I have been asked time and time again on Twitter what I use for long training runs. Before my celiac diagnosis, I always suffered a lot of GI distress, and this especially came to life during my long runs to the point where I absolutely dreaded them every weekend. Since my diagnosis, GI distress is minimal and feels like a thing of the past. No more emergency stops and painful, desperate needs for the Porta-Jon on racecourses, and in the past it was something that I needed for EVERY race. It’s been an incredible transition!
I’ve pretty much narrowed it down to a few staple fuels, but initially my Spi Belt had far more variety for long runs. When I was a member of Team in Training, I was used to the water stop tables being laden with pretzels, candy, cookies, Twizzlers, water and sports drinks. So for my first TNT-less marathon in Vermont, I trained with things like gluten-free pretzels, oreos, raisins, and even chocolate covered espresso beans! I also loved chocolate, so why not train with safe candy like M&M’s and mini peanut butter cups?
As time passed I relied less on solid “real” food for training, and started making things a lot simpler on myself. I felt it was best to rely on simple digesting sugars rather than foods that might take longer to break down into energy. I carry a hand-held bottle that I can refill at various stops with water, and carry a small Ziploc bag filled with Swedish fish, Sour Patch Kids, or packets of honey. The gels I have used (Gu, Powergel, Carb-Boom) are all gluten-free, but can be expensive for training. Honey, while much lower in sodium, works well enough for training runs. For hotter months, I sometimes carry powdered sports drink to mix with my water, as it’s very easy to lose sodium during warm long runs.

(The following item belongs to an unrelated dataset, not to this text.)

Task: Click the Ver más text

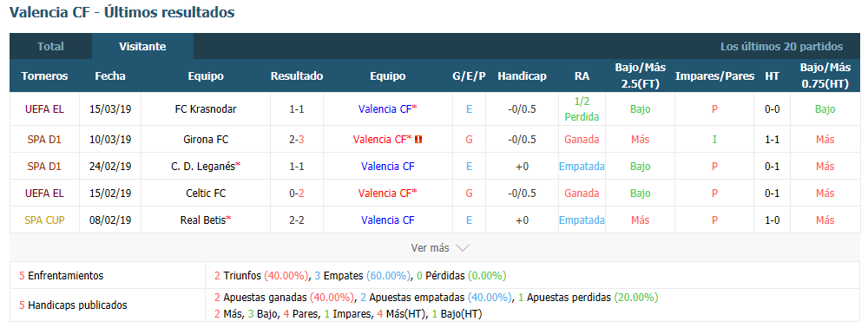Action: pos(430,248)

Everyone’s body processes things differently. What works for me may not work for someone else. My best advice is try things out during a long run and see how they make you feel. But some good, gluten-free options are:
- Swedish fish, Sour Patch kids or Jelly Belly jellybeans
- Gluten-free pretzels or cookies from Glutino
- Gels (Gu, Honey Stinger (not the waffles), Powergel, Hammer Gel, Clif Shots and Carb Boom are all OK)

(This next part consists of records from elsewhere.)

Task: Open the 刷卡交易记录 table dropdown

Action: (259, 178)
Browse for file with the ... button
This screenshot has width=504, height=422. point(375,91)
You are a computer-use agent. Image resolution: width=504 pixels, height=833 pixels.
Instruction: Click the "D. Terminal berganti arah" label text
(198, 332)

- Gu Chomps, Cliff Shots, Sharkies, and Sport Beans
- Powerade and Gatorade
- Chocolate Candy: I no longer follow this option, but in the past I loved M&Ms (all but the pretzel filled ones are gluten-free), Butterfingers and Reese’s peanut butter cups
- Fruit (naturally gluten-free!): grapes, bananas and orange slices are good, as well as dried fruit like raisins or dried apricots, mangos or figs
- Boiled, salted potatoes or sweet potatoes cut into cubes
- Honey, straight from the bottle or in small portable packets, 4 packets = 100 calories
A good rule of thumb is to never try a new fuel on race day. Race days are the only days I bother using gel, and Gu is by far my go-to, but the past several races I did the research to see what was being handed out on the racecourse and simply took what was offered by the volunteers, which was usually (yay!) Gu! Also, from what I have researched, commonly used sports drinks on racecourses like Powerade and Gatorade are gluten free and I have never had any issues with them. It always helps to prepare and see what they will provide and plan accordingly. But we can get into THAT another time!
Good luck experimenting! Let me know what gluten-free fuel works for you, perhaps I can adopt some new favorites!

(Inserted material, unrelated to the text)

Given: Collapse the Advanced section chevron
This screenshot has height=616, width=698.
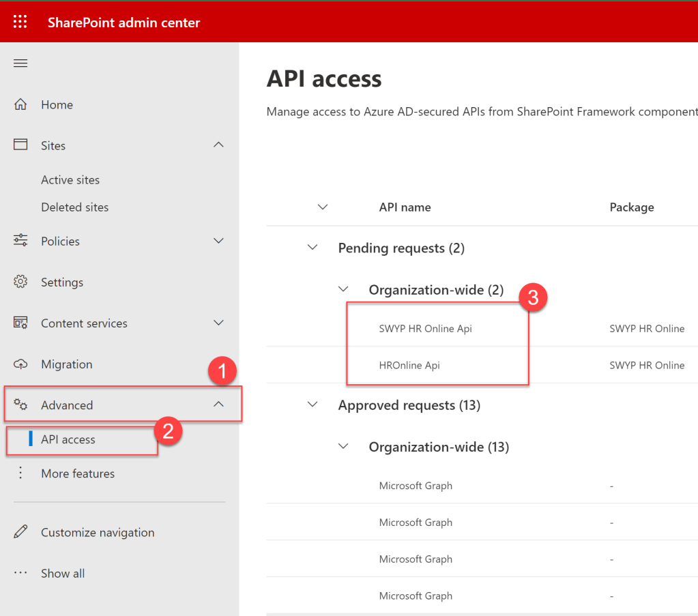Looking at the screenshot, I should tap(218, 405).
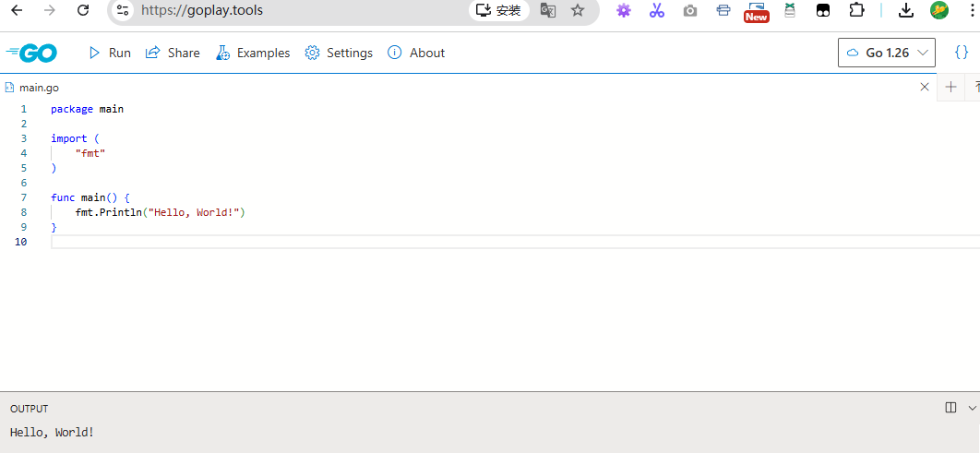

EDIT: As my most recent blog entry from March stated, I am abandoning refined sugars and sticking to the most natural fuel sources possible when training, so I have been training mainly with fruit (bananas and grapes, the grapes especially give a quick sugar boost), water and coconut water (as much as I can’t stand it, it’s good for keeping yourself hydrated). Race day is a little trickier (can’t imagine carrying grapes in my Spi-Belt and popping them into my mouth as I run a 8:30 minute mile, LOL) but I do plan on using Honey Stinger Gold gels, since they are mainly honey, water, salt and some essential nutrients. I already tested them out during a long run and they not only tasted good, they were easy to consume and worked great! Also, no more sports drinks, just sticking to water during a race, and I may just carry a salt packet to be safe during race that may be particularly warm or humid.
SO far I have been sticking to the natural sugar plan with flying colors. Just because I run marathons doesn’t give me a license to eat too much garbage! Who knows, it might even help boost my running performance, but only time will tell. My advice to you is simply to listen to your body, see what works best for you, and experiment!